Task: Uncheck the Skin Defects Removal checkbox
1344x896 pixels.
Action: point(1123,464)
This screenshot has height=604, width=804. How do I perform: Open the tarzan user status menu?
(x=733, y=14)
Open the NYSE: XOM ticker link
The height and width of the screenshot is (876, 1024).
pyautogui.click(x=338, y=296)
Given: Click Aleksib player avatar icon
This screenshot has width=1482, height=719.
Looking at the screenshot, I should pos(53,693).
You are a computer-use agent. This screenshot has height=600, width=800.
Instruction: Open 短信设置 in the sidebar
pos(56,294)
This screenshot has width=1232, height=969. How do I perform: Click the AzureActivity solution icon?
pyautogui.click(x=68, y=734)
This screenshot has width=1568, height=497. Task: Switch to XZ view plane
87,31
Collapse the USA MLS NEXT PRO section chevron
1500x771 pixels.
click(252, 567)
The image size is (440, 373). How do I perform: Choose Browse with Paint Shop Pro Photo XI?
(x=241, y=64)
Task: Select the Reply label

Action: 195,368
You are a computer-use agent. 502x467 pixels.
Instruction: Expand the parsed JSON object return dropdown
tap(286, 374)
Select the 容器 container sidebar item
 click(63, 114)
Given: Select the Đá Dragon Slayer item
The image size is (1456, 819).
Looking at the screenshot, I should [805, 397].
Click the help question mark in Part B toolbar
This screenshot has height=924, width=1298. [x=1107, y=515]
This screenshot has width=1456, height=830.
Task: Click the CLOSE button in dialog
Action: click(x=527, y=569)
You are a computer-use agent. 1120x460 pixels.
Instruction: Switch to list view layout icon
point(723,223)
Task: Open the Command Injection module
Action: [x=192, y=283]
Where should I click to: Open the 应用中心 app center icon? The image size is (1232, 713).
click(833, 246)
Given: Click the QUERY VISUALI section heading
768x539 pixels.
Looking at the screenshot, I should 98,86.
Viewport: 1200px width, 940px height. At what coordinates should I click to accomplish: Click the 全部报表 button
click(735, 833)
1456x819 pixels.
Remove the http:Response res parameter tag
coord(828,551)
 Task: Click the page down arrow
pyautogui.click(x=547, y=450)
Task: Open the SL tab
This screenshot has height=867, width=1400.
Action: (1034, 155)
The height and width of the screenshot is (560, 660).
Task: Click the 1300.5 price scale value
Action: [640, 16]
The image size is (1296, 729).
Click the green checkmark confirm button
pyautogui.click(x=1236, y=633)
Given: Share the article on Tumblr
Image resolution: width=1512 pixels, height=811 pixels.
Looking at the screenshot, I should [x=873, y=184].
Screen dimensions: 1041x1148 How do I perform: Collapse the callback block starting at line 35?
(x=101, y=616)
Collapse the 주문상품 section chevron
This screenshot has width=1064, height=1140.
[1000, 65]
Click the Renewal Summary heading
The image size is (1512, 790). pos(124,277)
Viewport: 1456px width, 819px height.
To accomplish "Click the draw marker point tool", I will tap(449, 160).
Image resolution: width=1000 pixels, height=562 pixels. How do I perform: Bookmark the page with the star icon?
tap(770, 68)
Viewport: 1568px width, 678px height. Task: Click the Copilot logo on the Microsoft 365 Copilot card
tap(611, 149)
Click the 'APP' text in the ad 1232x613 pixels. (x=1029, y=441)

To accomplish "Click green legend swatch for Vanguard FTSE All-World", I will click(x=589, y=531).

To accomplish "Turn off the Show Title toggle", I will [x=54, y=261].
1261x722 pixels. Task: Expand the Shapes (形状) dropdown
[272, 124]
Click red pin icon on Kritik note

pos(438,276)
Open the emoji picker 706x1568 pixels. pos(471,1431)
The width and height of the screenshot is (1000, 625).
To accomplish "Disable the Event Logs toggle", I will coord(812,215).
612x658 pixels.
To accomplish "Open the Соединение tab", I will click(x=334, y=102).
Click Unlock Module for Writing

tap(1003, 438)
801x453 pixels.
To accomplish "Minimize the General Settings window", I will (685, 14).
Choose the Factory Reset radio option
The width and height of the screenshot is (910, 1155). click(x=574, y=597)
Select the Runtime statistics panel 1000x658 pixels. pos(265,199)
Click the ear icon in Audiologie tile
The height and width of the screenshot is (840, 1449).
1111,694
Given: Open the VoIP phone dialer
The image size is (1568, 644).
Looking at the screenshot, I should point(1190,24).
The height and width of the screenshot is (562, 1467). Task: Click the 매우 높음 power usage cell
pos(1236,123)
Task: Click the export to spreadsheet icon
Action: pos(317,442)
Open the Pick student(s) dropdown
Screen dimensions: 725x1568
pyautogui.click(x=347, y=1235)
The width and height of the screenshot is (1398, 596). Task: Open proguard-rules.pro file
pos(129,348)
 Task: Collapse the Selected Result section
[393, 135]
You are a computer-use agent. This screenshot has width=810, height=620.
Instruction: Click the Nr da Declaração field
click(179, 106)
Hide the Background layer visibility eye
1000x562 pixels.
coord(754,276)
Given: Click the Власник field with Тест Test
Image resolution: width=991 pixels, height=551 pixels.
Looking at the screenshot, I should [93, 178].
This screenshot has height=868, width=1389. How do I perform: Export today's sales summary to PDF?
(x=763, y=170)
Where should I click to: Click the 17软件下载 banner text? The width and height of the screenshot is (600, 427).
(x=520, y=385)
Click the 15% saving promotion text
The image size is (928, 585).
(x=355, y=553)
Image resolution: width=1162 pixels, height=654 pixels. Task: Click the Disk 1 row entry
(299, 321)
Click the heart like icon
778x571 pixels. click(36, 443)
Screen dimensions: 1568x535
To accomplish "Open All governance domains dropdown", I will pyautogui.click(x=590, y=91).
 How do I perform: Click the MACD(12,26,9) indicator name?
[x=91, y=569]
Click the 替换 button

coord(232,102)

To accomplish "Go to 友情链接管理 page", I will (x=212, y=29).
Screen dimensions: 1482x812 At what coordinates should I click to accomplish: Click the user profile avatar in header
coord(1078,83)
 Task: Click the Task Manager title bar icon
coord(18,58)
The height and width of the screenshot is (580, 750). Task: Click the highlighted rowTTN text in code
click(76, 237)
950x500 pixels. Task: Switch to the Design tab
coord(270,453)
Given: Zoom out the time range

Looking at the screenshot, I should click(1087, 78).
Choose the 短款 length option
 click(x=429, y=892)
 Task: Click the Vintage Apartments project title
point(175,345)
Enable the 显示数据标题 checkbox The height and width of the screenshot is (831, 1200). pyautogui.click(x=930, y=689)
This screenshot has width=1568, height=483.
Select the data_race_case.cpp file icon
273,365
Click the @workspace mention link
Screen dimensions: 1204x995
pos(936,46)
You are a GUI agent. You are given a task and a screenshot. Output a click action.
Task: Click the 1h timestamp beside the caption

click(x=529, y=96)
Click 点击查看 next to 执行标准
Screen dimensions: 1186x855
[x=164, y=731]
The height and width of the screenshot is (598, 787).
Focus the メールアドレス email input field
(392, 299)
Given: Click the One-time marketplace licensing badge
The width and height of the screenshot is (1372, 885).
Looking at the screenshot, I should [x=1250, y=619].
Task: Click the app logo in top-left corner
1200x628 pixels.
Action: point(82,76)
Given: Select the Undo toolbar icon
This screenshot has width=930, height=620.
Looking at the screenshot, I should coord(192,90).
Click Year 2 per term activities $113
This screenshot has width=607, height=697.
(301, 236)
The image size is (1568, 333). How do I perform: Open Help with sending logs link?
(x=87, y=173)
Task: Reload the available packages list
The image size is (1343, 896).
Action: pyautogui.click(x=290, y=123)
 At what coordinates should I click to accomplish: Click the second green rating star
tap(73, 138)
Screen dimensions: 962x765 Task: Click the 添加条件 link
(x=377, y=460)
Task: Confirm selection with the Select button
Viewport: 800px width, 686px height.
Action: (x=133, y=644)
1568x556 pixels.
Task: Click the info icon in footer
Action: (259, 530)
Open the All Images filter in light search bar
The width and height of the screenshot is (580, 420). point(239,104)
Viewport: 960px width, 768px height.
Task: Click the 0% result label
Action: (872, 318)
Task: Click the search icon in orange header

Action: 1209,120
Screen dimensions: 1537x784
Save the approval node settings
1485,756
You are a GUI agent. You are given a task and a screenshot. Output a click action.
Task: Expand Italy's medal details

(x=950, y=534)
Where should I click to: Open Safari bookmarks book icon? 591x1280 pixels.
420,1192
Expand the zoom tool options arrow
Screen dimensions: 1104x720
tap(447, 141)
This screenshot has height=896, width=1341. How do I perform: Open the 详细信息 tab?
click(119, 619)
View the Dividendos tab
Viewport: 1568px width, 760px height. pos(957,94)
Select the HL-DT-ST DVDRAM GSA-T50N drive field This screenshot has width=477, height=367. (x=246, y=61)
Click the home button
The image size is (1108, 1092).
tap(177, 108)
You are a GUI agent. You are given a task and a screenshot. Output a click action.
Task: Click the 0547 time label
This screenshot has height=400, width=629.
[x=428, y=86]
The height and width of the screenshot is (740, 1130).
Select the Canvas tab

What the task asks
Please copy word for word everything in the records from the line containing "Image resolution: width=1162" down to the line containing "[x=164, y=731]", including both of those lines.

Solution below
Image resolution: width=1162 pixels, height=654 pixels. Task: Click the Disk 1 row entry
(299, 321)
Click the heart like icon
778x571 pixels. click(36, 443)
Screen dimensions: 1568x535
To accomplish "Open All governance domains dropdown", I will pyautogui.click(x=590, y=91).
 How do I perform: Click the MACD(12,26,9) indicator name?
[x=91, y=569]
Click the 替换 button

coord(232,102)

To accomplish "Go to 友情链接管理 page", I will (x=212, y=29).
Screen dimensions: 1482x812 At what coordinates should I click to accomplish: Click the user profile avatar in header
coord(1078,83)
 Task: Click the Task Manager title bar icon
coord(18,58)
The height and width of the screenshot is (580, 750). Task: Click the highlighted rowTTN text in code
click(76, 237)
950x500 pixels. Task: Switch to the Design tab
coord(270,453)
Given: Zoom out the time range

Looking at the screenshot, I should click(1087, 78).
Choose the 短款 length option
 click(x=429, y=892)
 Task: Click the Vintage Apartments project title
point(175,345)
Enable the 显示数据标题 checkbox The height and width of the screenshot is (831, 1200). pyautogui.click(x=930, y=689)
This screenshot has width=1568, height=483.
Select the data_race_case.cpp file icon
273,365
Click the @workspace mention link
Screen dimensions: 1204x995
pos(936,46)
You are a GUI agent. You are given a task and a screenshot. Output a click action.
Task: Click the 1h timestamp beside the caption

click(x=529, y=96)
Click 点击查看 next to 执行标准
Screen dimensions: 1186x855
[x=164, y=731]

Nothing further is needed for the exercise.